Segmented Sieve Memory Usage

I’m messing around with implementing and comparing different prime number generators, including prime sieves, after becoming interested in @jzakiya’s Sieve of Zakiya. I haven’t gotten as far as complex sieves like that yet, though. I’m currently working on implementing varieties of the Sieve of Eratosthenes, and I’m stumped by my Segmented Sieve of Eratosthenes using much more memory than my standard Sieve of Eratosthenes implementation.

Here are my implementations:

def sieve_of_eratosthenes(upto n)
  possible_primes = BitArray.new n + 1, initial: true
  possible_primes[0] = false
  possible_primes[1] = false

  (2..).take_while { |i| i <= Math.sqrt(n) }.each do |i|
    if possible_primes[i]?
      (i**2).upto(n).step(i).each do |j|
        possible_primes[j] = false
      end
    end
  end

  possible_primes.each_index.select { |index| possible_primes[index] }.to_a
end

def segmented_sieve_of_eratosthenes(upto n)
  delta = Math.sqrt(n).to_i

  known_primes = sieve_of_eratosthenes upto: delta

  possible_primes = BitArray.new delta
  (delta + 1).upto(n).step(delta).each do |segment_min|
    segment_max = segment_min + delta - 1
    prime_divisor_limit = Math.sqrt(segment_max)
    relevant_prime_divisors = known_primes.each.take_while { |prime| prime <= prime_divisor_limit }
    possible_primes.fill true

    pre_segment_min = segment_min - 1
    relevant_prime_divisors.each do |p|
      starting_index = p - (pre_segment_min % p) - 1
      starting_index.upto(delta - 1).step(p).each do |j|
        possible_primes[j] = false
      end
    end

    possible_primes.each_index do |index|
      if possible_primes[index]
        known_primes << (segment_min + index)
      end
    end
  end

  known_primes
end

The segmented sieve is using around 5 times as much memory as the basic version*. I initially noticed a difference in memory consumption when using Benchmark.ips, and since then I’ve just been checking with GC.stats.total_bytes at the end of a run (switching implementations and recompiling to compare).

I’m not sure whether adding GC.stats.total_bytes checks around the code is a valid way to check what’s causing memory allocation, but when I did that it seemed like the if possible_primes[index] line toward the bottom of the segmented sieve implementation was allocating a bunch of memory, which seems… wrong.

So basically I’m wondering if anyone else has an idea of why I’m seeing more memory usage in the segmented sieve than in the basic one.
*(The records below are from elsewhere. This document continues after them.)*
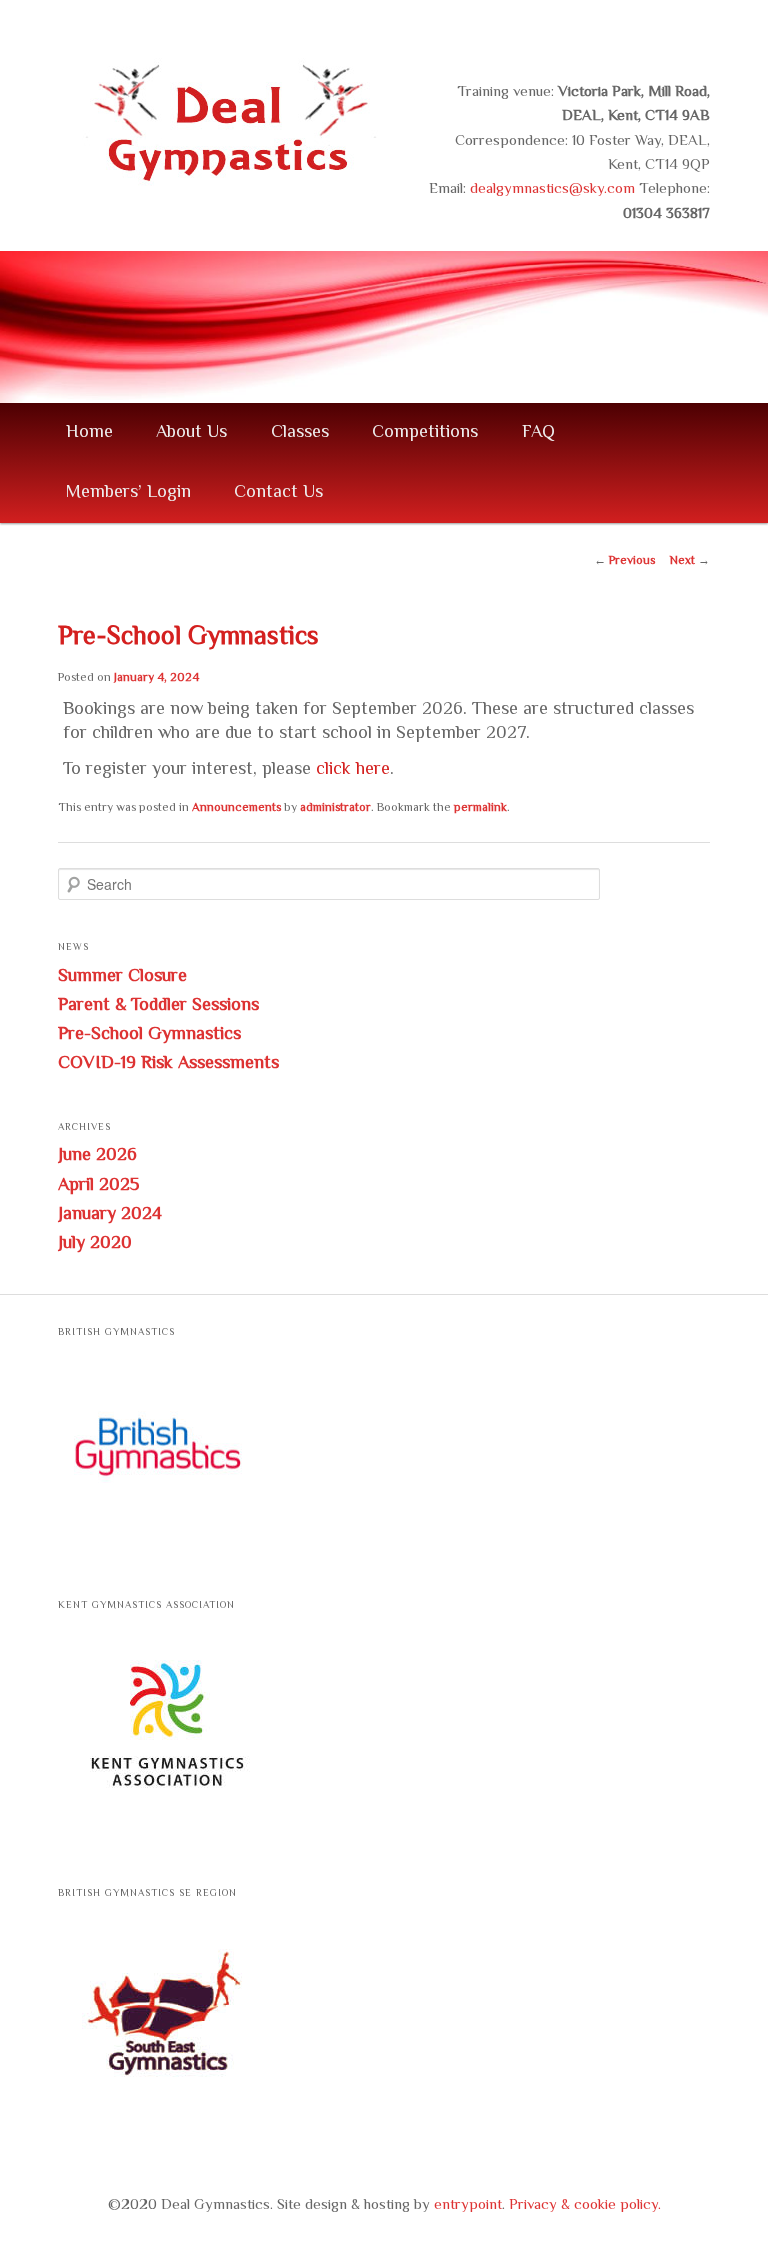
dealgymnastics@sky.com (552, 189)
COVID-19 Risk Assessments (168, 1064)
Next (690, 561)
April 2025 (98, 1186)
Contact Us (278, 493)
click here (353, 770)
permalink (480, 808)
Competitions (425, 433)
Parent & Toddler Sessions (158, 1006)
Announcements (236, 808)
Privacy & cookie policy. (585, 2205)
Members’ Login (128, 493)
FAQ (538, 433)
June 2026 (97, 1156)
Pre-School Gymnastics (149, 1035)
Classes (300, 433)
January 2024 (110, 1215)
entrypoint (468, 2205)
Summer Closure (122, 977)
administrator (335, 808)
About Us (191, 433)
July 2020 (95, 1244)
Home (89, 433)
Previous (624, 561)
If you have a critique of the algorithm re runtime performance or correctness, I guess that’s fine, but it’s not really what I’m looking for.
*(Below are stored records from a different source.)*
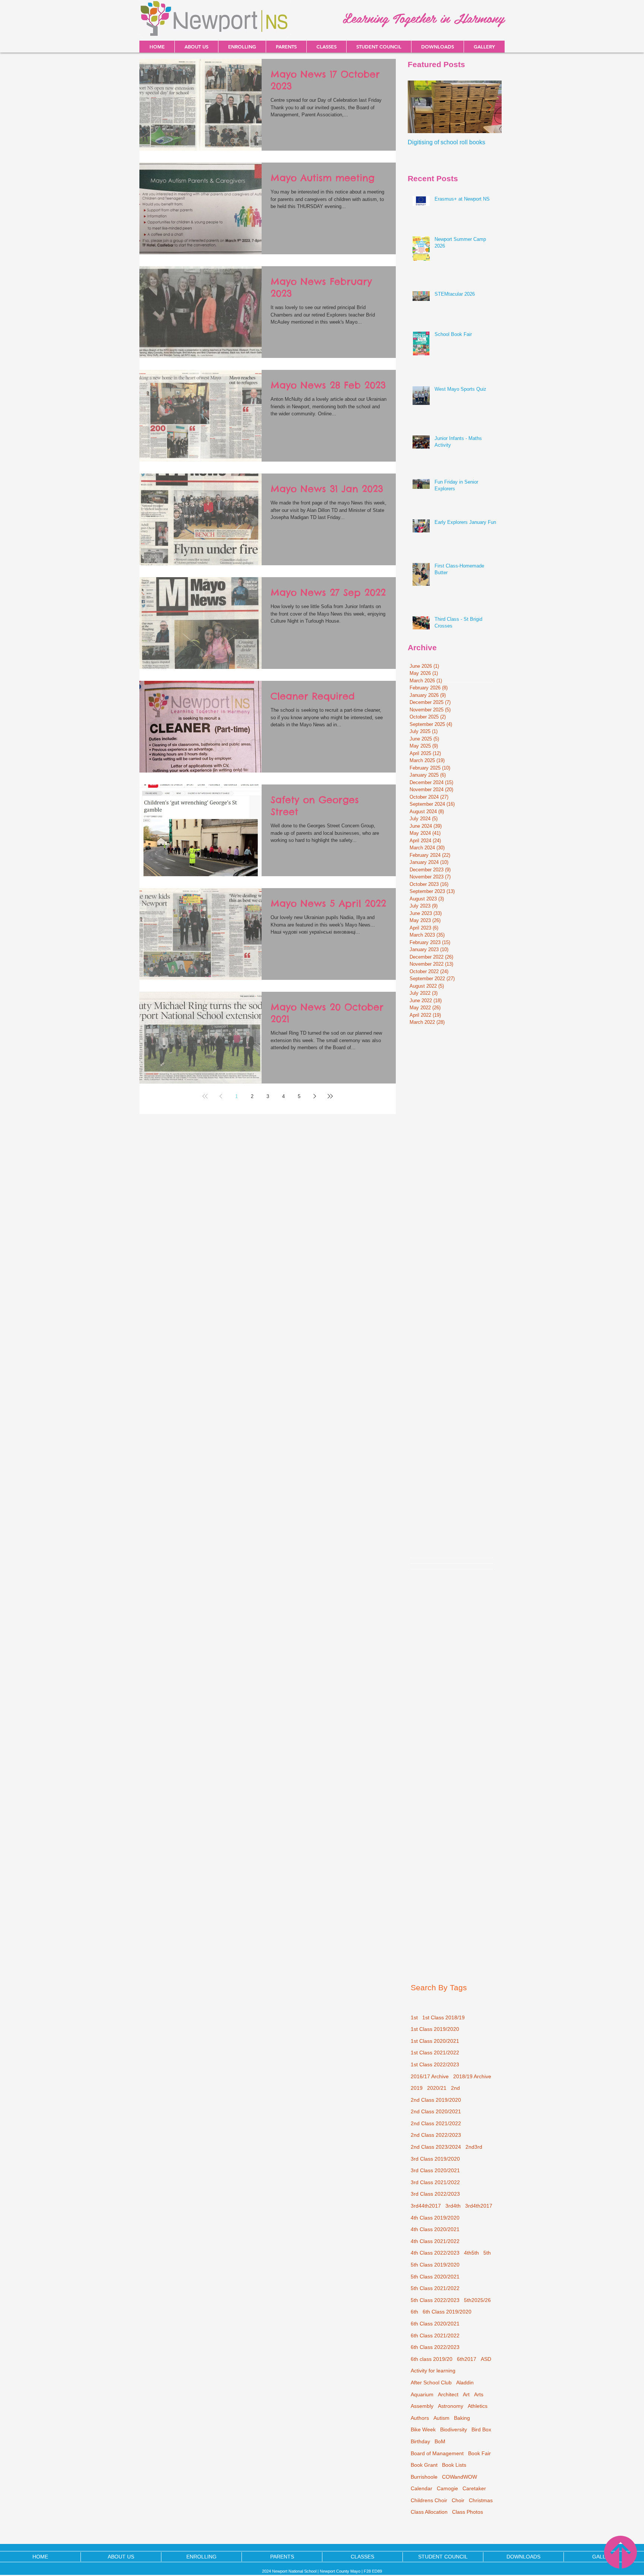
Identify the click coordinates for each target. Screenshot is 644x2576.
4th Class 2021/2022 (435, 2241)
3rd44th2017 (426, 2206)
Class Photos (467, 2512)
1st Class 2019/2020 (435, 2029)
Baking (462, 2418)
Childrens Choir (429, 2500)
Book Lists (454, 2465)
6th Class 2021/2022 (435, 2335)
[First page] (205, 1096)
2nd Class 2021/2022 (436, 2123)
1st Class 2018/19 (443, 2017)
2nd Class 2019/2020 (436, 2100)
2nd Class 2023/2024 (436, 2147)
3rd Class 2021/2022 (435, 2182)
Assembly (422, 2406)
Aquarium (422, 2394)
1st (414, 2017)
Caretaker (474, 2488)
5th (487, 2253)
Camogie (447, 2488)
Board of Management (437, 2453)
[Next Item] (489, 107)
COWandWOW (459, 2477)
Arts (478, 2394)
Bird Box (481, 2429)
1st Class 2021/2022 (435, 2053)
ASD (486, 2359)
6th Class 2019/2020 (447, 2312)
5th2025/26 (477, 2300)
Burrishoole (424, 2477)
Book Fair (479, 2453)
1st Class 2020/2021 (435, 2041)
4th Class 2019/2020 (435, 2218)
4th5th (471, 2253)
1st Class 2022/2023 (435, 2064)
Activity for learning (433, 2371)
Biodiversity (453, 2429)
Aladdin (465, 2382)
If it matters, I’m running Crystal 1.2.2 with LLVM 10.0.0 on OpenSUSE Tumbleweed.

* 36.7MiB vs 7.27MiB for n = 10,000,000, 94.9kiB vs 26.5kiB for n = 10,000

Seems like a reasonable way to test. Maybe you can check total_bytes within the code to see where it spikes?

Yeah, here’s the code with #total_bytes checks throughout and the code that creates that output: gist. The non-segmented version takes only 10.1 KiB in this case, while the segmented version takes 146 KiB. I did intentionally choose a small n in order to lessen the amount of output to sift through, but the results have been similar for larger n.

EDIT: I goofed with my #total_bytes output and was creating a bunch of strings which were taking memory. I’ve updated the gist to reflect a better way of outputting that value without ruining the usefulness of it. The difference in memory consumption is not nearly so much now, but the segmented version is still using more memory: 11.7 KiB vs the aforementioned 10.1 KiB for the non-segmented version. The values I gave in the original post for larger n are still valid.

I’m not quite sure how to debug it. Maybe add similar debugs to the original and look for differences? Does GC.collect help?